S1 — SSRF validation is TOCTOU / DNS-rebinding vulnerable — High [Fact + Judgment]

What: validate_safe_url resolves the hostname via socket.getaddrinfo and validates the returned IPs, then returns the URL string. The actual HTTP request happens later in the caller and re-resolves DNS. An attacker controlling the DNS record can return a public IP during validation and a private/metadata IP at fetch time.
Where: libs/core/langchain_core/_security/_ssrf_protection.py:86–98; async equivalent libs/core/langchain_core/_security/_policy.py:259–268.
Why it matters: The function's stated purpose is to "prevent SSRF" (_ssrf_protection.py:49). Validating the URL but not pinning the validated IP at connection time means the guarantee does not hold against an active attacker. Consequences: access to cloud metadata (credentials) and internal services.
Severity: High.

S2 — Env-driven SSRF bypass is broader than its docstring — Medium [Fact]

What: _effective_allowed_hosts adds localhost and testserver to the allow-list whenever LANGCHAIN_ENV starts with "local" (e.g. local, localdev, local_anything). Separately, validate_safe_url has its own bypass requiring LANGCHAIN_ENV == "local_test" AND hostname test...server.
Where: libs/core/langchain_core/_security/_policy.py:231; libs/core/langchain_core/_security/_ssrf_protection.py:69–74.
Why it matters: Two different bypass conditions for the same subsystem are confusing and the _policy.py one is wider than a reader of validate_safe_url would expect. If an environment is misconfigured (or an attacker can influence env), localhost SSRF is silently re-enabled. The bypass is undocumented in the public docstring.
Severity: Medium.

S3 — ShellToolMiddleware defaults to full host shell access — High [Fact + Judgment]

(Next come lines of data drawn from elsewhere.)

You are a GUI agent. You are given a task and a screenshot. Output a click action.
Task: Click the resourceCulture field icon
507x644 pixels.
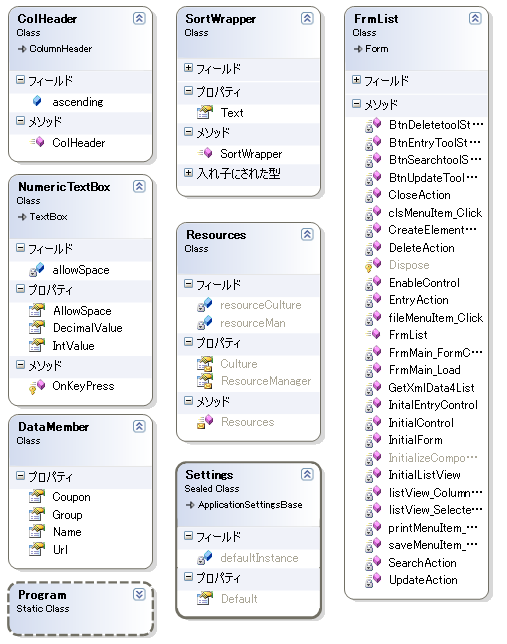205,305
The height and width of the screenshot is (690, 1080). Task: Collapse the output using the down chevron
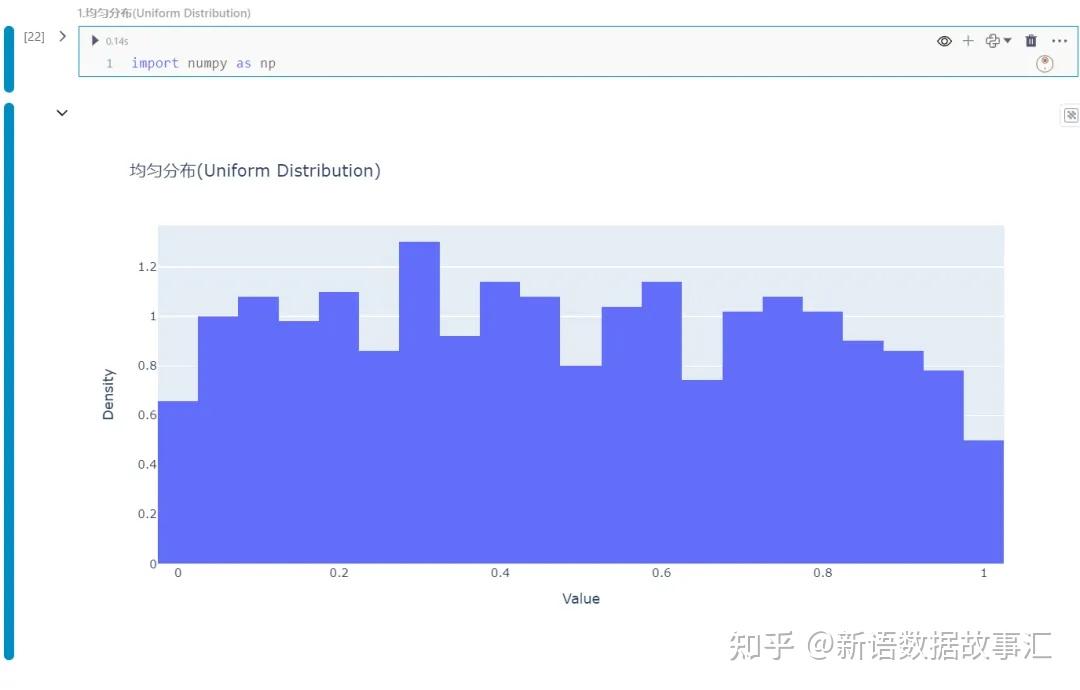(x=62, y=113)
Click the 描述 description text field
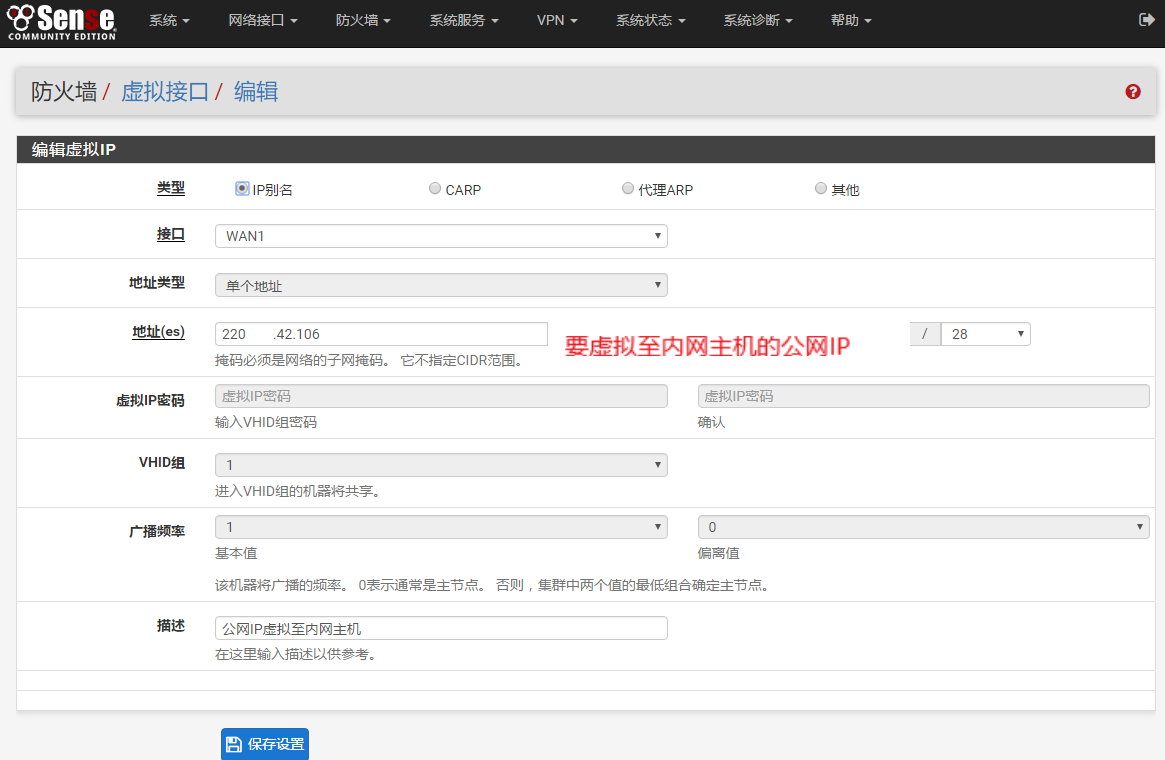This screenshot has height=760, width=1165. tap(441, 628)
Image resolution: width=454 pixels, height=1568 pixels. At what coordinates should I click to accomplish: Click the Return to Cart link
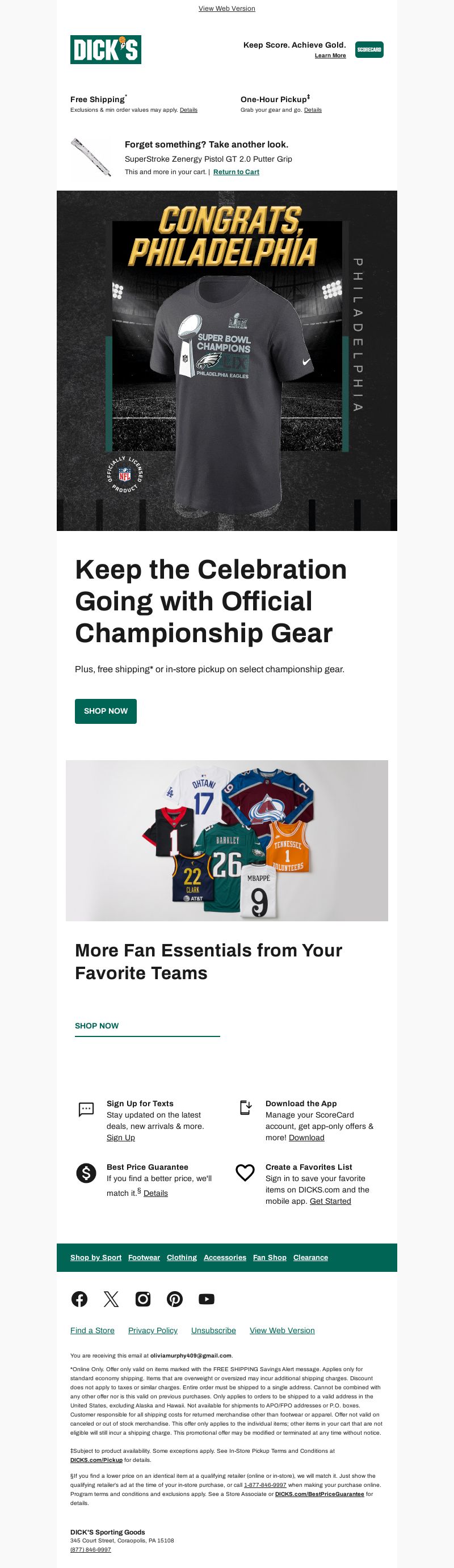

What: When no execution_policy is supplied, the middleware uses HostExecutionPolicy() — the model can run arbitrary commands on the host. Redaction rules are applied after execution and explicitly "do not prevent exfiltration of secrets" under host policy.
Where: libs/langchain_v1/langchain/agents/middleware/shell_tool.py:503 (class docstring), :565 (default), :538 (warning).
Why it matters: This is opt-out rather than opt-in for the most dangerous capability an agent can have. The risk is partially mitigated by documentation, but a "safe by default" posture (e.g. require an explicit policy, or default to a sandbox when available) is the safer design.
Severity: High (by impact; it is an intentional, documented design choice, so partly a Judgment on default-selection).

S4 — SHA-1 is the default key_encoder for the indexing API — Low [Fact]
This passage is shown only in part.